Records to process.

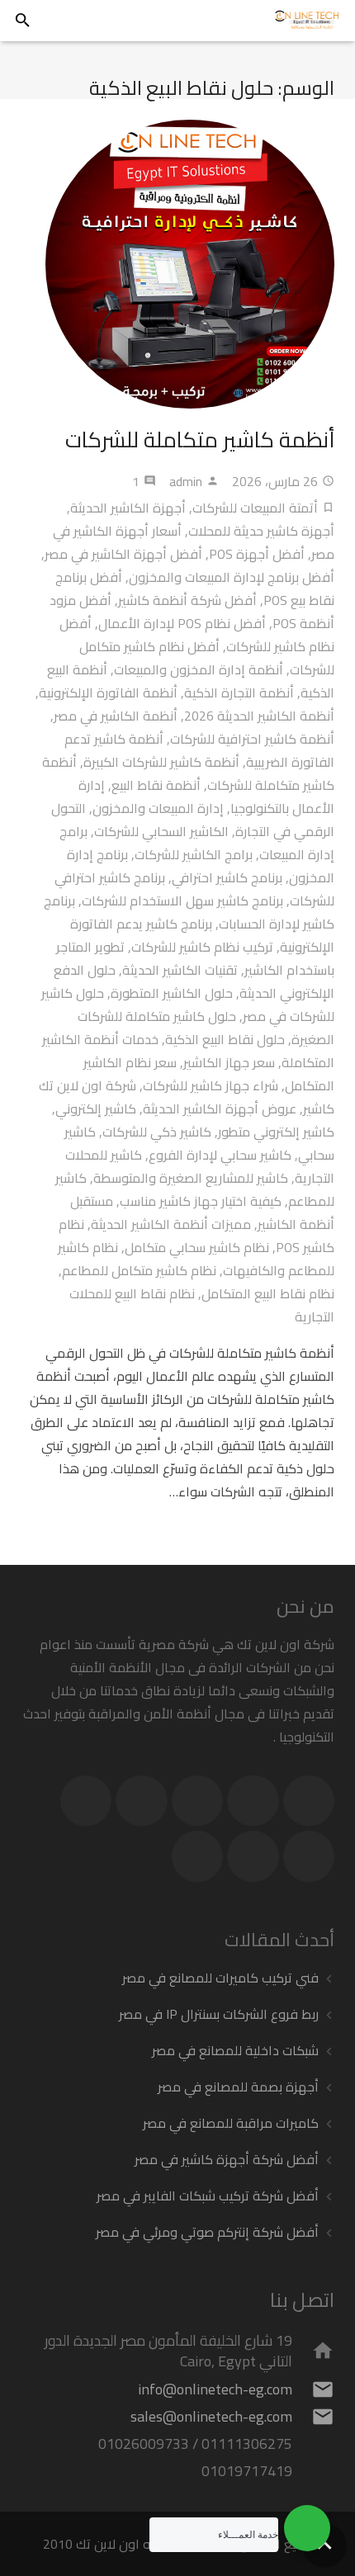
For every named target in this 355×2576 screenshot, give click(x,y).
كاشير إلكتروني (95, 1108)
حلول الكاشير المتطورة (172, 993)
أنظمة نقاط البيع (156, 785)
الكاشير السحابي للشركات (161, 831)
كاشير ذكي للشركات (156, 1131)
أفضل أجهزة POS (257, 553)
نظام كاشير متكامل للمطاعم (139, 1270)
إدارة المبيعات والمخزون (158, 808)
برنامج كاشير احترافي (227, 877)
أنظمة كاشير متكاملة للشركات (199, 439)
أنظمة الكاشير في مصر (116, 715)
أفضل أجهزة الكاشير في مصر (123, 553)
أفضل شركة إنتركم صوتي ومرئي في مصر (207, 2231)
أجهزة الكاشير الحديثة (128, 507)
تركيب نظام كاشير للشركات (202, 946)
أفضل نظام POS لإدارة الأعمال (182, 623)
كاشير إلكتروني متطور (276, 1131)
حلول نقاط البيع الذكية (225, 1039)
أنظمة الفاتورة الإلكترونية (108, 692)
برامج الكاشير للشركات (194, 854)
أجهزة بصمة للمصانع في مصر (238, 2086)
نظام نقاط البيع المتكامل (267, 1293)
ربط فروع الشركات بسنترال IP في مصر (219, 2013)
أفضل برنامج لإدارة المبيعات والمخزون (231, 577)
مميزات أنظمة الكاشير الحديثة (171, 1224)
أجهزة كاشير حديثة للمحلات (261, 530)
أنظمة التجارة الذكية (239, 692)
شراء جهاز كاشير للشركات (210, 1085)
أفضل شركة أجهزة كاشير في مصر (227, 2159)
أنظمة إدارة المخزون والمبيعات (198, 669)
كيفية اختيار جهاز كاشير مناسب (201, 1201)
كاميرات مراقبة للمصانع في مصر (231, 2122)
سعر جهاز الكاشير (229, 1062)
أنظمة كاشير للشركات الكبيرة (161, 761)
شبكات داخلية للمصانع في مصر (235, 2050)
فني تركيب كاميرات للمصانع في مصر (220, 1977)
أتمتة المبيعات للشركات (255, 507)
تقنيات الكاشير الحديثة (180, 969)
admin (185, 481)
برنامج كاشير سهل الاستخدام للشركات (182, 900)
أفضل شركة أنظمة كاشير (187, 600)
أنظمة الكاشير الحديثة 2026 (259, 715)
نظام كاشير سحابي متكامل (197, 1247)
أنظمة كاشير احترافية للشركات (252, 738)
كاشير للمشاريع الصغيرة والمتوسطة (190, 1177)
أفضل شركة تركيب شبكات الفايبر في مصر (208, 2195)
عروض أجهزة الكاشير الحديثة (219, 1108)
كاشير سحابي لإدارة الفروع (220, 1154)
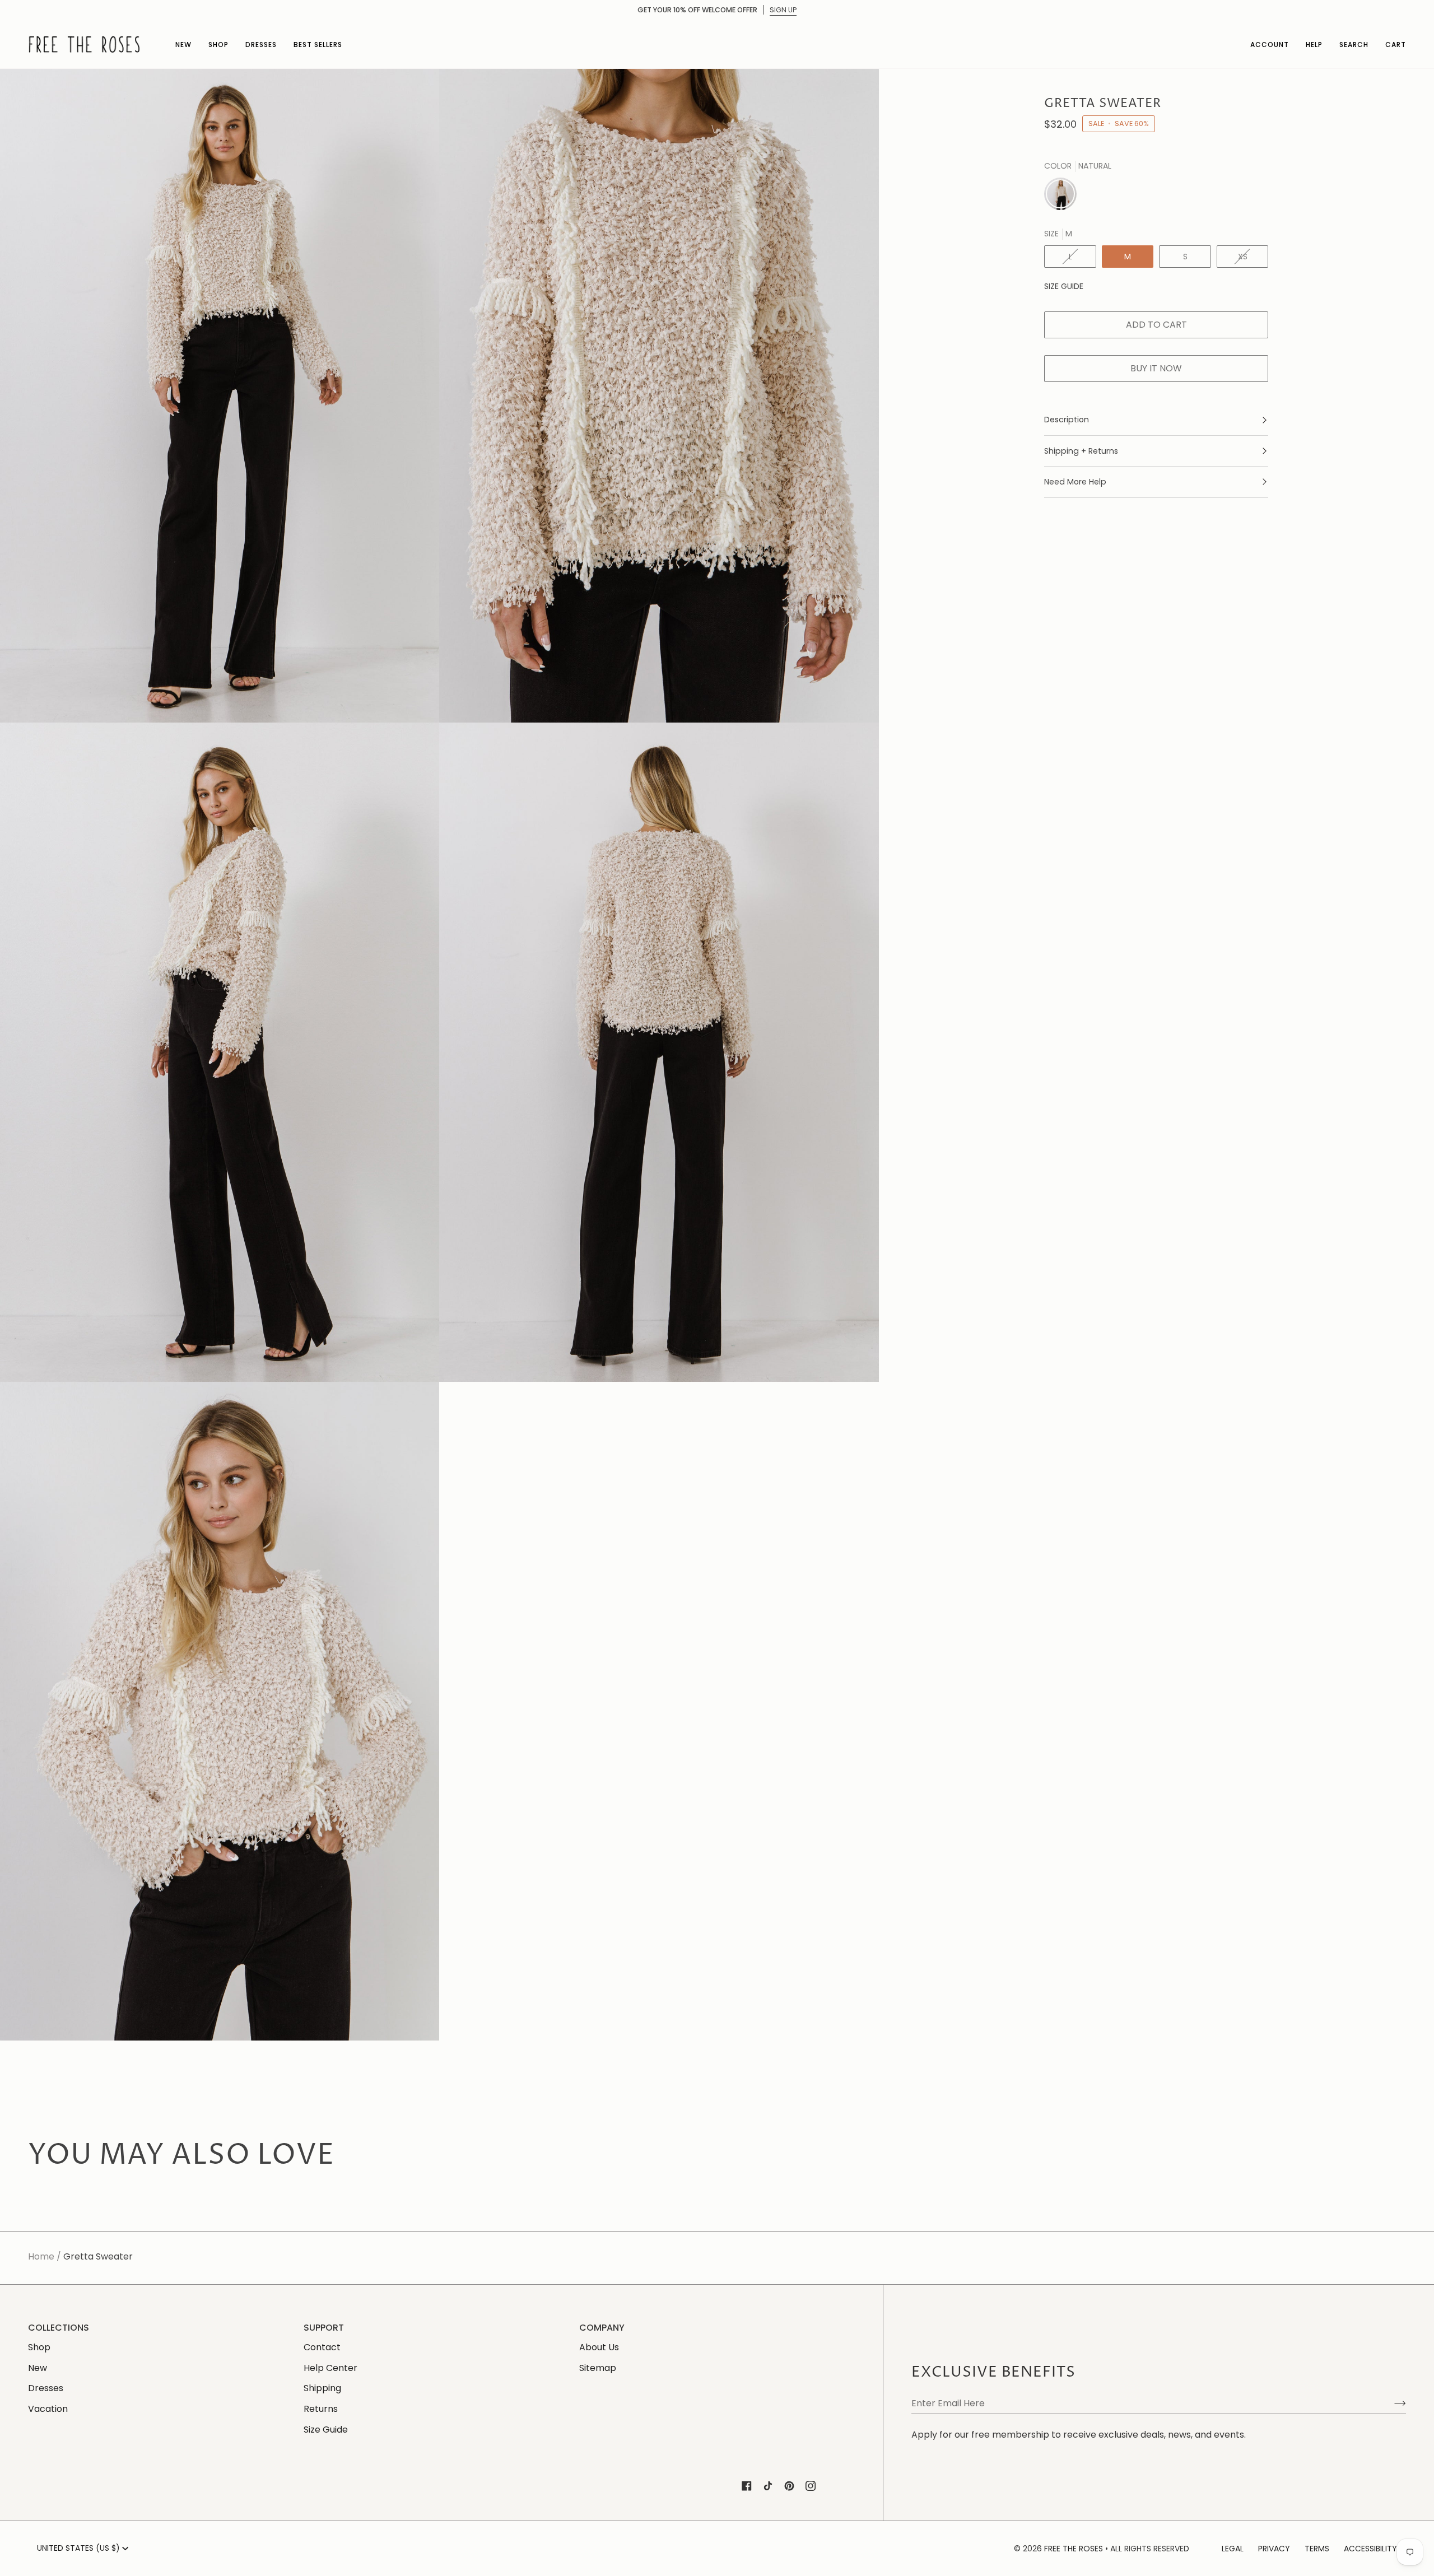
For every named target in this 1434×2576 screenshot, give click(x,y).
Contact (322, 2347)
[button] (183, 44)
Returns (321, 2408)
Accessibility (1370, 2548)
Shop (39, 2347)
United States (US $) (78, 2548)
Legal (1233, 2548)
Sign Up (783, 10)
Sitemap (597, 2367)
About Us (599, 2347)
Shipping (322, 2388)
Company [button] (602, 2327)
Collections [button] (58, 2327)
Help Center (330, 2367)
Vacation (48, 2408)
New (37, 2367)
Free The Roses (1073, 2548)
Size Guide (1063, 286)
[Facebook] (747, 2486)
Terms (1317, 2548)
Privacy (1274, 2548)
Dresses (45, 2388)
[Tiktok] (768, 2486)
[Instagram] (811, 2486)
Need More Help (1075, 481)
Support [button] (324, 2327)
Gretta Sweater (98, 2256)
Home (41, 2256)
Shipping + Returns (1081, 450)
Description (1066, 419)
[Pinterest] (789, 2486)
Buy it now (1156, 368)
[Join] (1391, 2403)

Work instruction. The answer must be an exact copy of the records, with no images in it.

Reply to the task.
For every named target in this 355×2576 screenshot, give click(x,y).
كاشير إلكتروني (95, 1108)
حلول الكاشير المتطورة (172, 993)
أنظمة نقاط البيع (156, 785)
الكاشير السحابي للشركات (161, 831)
كاشير ذكي للشركات (156, 1131)
أفضل أجهزة POS (257, 553)
نظام كاشير متكامل للمطاعم (139, 1270)
إدارة المبيعات والمخزون (158, 808)
برنامج كاشير احترافي (227, 877)
أنظمة كاشير متكاملة للشركات (199, 439)
أنظمة الكاشير في مصر (116, 715)
أفضل أجهزة الكاشير في مصر (123, 553)
أفضل شركة إنتركم صوتي ومرئي في مصر (207, 2231)
أجهزة الكاشير الحديثة (128, 507)
تركيب نظام كاشير للشركات (202, 946)
أفضل نظام POS لإدارة الأعمال (182, 623)
كاشير إلكتروني متطور (276, 1131)
حلول نقاط البيع الذكية (225, 1039)
أنظمة الفاتورة الإلكترونية (108, 692)
برامج الكاشير للشركات (194, 854)
أجهزة بصمة للمصانع في مصر (238, 2086)
نظام نقاط البيع المتكامل (267, 1293)
ربط فروع الشركات بسنترال IP في مصر (219, 2013)
أفضل برنامج لإدارة المبيعات والمخزون (231, 577)
مميزات أنظمة الكاشير الحديثة (171, 1224)
أجهزة كاشير حديثة للمحلات (261, 530)
أنظمة التجارة الذكية (239, 692)
شراء جهاز كاشير للشركات (210, 1085)
أفضل شركة أجهزة كاشير في مصر (227, 2159)
أنظمة إدارة المخزون والمبيعات (198, 669)
كيفية اختيار جهاز كاشير مناسب (201, 1201)
كاميرات مراقبة للمصانع في مصر (231, 2122)
سعر جهاز الكاشير (229, 1062)
أنظمة كاشير للشركات الكبيرة (161, 761)
شبكات داخلية للمصانع في مصر (235, 2050)
فني تركيب كاميرات للمصانع في مصر (220, 1977)
أتمتة المبيعات للشركات (255, 507)
تقنيات الكاشير الحديثة (180, 969)
admin (185, 481)
برنامج كاشير سهل الاستخدام للشركات (182, 900)
أفضل شركة أنظمة كاشير (187, 600)
أنظمة الكاشير الحديثة 2026 (259, 715)
نظام كاشير سحابي متكامل (197, 1247)
أنظمة كاشير احترافية للشركات (252, 738)
كاشير للمشاريع الصغيرة والمتوسطة (190, 1177)
أفضل شركة تركيب شبكات الفايبر في مصر (208, 2195)
عروض أجهزة الكاشير الحديثة (219, 1108)
كاشير سحابي لإدارة الفروع (220, 1154)
For every named target in this 1434×2576 screenshot, give click(x,y).
Contact (322, 2347)
[button] (183, 44)
Returns (321, 2408)
Accessibility (1370, 2548)
Shop (39, 2347)
United States (US $) (78, 2548)
Legal (1233, 2548)
Sign Up (783, 10)
Sitemap (597, 2367)
About Us (599, 2347)
Shipping (322, 2388)
Company [button] (602, 2327)
Collections [button] (58, 2327)
Help Center (330, 2367)
Vacation (48, 2408)
New (37, 2367)
Free The Roses (1073, 2548)
Size Guide (1063, 286)
[Facebook] (747, 2486)
Terms (1317, 2548)
Privacy (1274, 2548)
Dresses (45, 2388)
[Tiktok] (768, 2486)
[Instagram] (811, 2486)
Need More Help (1075, 481)
Support [button] (324, 2327)
Gretta Sweater (98, 2256)
Home (41, 2256)
Shipping + Returns (1081, 450)
Description (1066, 419)
[Pinterest] (789, 2486)
Buy it now (1156, 368)
[Join] (1391, 2403)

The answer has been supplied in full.